¿Se venezolanizó Colombia?

El proceso electoral de Venezuela, que concluye mañana con la escogencia del sucesor de Hugo Chávez Frías, se ha caracterizado por una carencia absoluta de argumentos, propuestas y programas por parte de los dos principales candidatos, el vicepresidente y presidente encargado Nicolás Maduro y el candidato de la oposición Henrique Capriles, quienes no han ahorrado epítetos contra su rival.

Se trata, sin duda, de una campaña presidencial rastrera y pasional en la que los únicos que van a perder son los venezolanos y las venezolanas, quienes terminarán eligiendo a un Presidente sin saber siquiera cómo pondrá fin a los temas delicados que agobian al vecino país, como la crisis económica y la inseguridad interna, para solo hablar de los más apremiantes.

En estos últimos 11 días –que fue lo que duró la campaña- en Venezuela ha habido de todo menos debate electoral. Los votantes no han podido escuchar ni propuestas ni ideas de Maduro y Capriles. Solo han sido bombardeados con insultos y ‘propaganda negra’ por parte de los candidatos. Obviamente así no se adquiere madurez política ni se consolidan los sistemas democráticos.
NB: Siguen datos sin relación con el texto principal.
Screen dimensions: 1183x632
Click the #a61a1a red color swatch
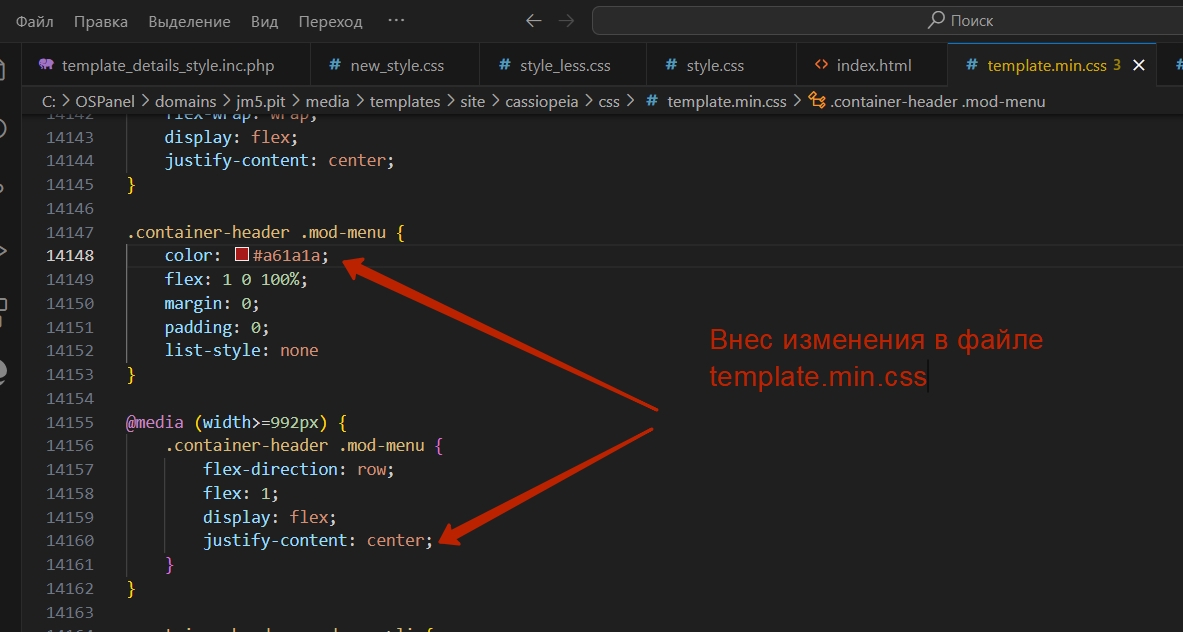pos(241,255)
Ocurre que cuando no se tienen argumentos los candidatos se valen del insulto, que polariza la campaña y reduce a su mínima expresión lo que estaba llamado a ser un debate electoral. Los medios de comunicación, por ejemplo, optaron por hacerles el juego a los aspirantes a llegar a Miraflores, quizá pensando que la galería lo que quiere ver es la agresión física de los ‘gallos de pelea’ que una controversia de altura que permita, al final, dirimir la contienda a favor de quien ofrezca las soluciones a la crisis del vecino país.

Una vez más terminó por imponerse el modelo caricaturesco de la política, propio del género de las telenovelas, en las que los dos protagonistas (uno bueno y otro malo) hacen hasta lo imposible por conquistar el corazón de la amada (los electores), con el agravante en el caso venezolano que los buenos y los malos dependen de la orilla desde la cual se observa el desarrollo de la novela. Si es desde el oficialismo, el villano será Capriles y si es desde la oposición, ese rol recaerá en Maduro.

Pues bien, Colombia empieza a transitar el mismo camino. El debate político en lugar de subir, tiende a igualarse por lo bajo. Las agresiones que se escuchan hoy tienen mayores decibeles que las que fueron pronunciadas ayer.
Todo el que habla es para descalificar a su contradictor no con argumentos, sino con agravios de todo tipo. Y eso es así desde los altos dignatarios del Estado, quienes ya no se preocupan ni siquiera por pisar los terrenos de la injuria y la calumnia con cada frase destemplada, hasta los funcionarios de menor nivel y responsabilidad. Si el Presidente y los expresidentes se tratan como se tratan, qué puede esperarse de los alcaldes y concejales. El mal ejemplo viene de arriba.

Colombia se venezolanizó, que podría ser el terminó que nos permitirá ilustrar la situación que empieza a vislumbrarse de cara a las elecciones del próximo año. Y eso es grave. De ahí que el esfuerzo de todos debe apuntar a elevar el nivel y la calidad del debate electoral.

En el caso de los medios de comunicación la consigna tendría que ser: si no hay argumentos y lo único que prima son los insultos, pues sencillamente no se registra. Pero lo que no puede pasar es lo que está pasando: que los medios estamos siendo utilizados como simples correas de transmisión para hacerles eco a los insultos de quienes pretenden imponer sus ideas con argumentos de fuerza. Es decir, los medios cumpliendo el papel de idiotas útiles de los políticos. Y por supuesto ese no es el papel de los medios de comunicación. Ni lo será.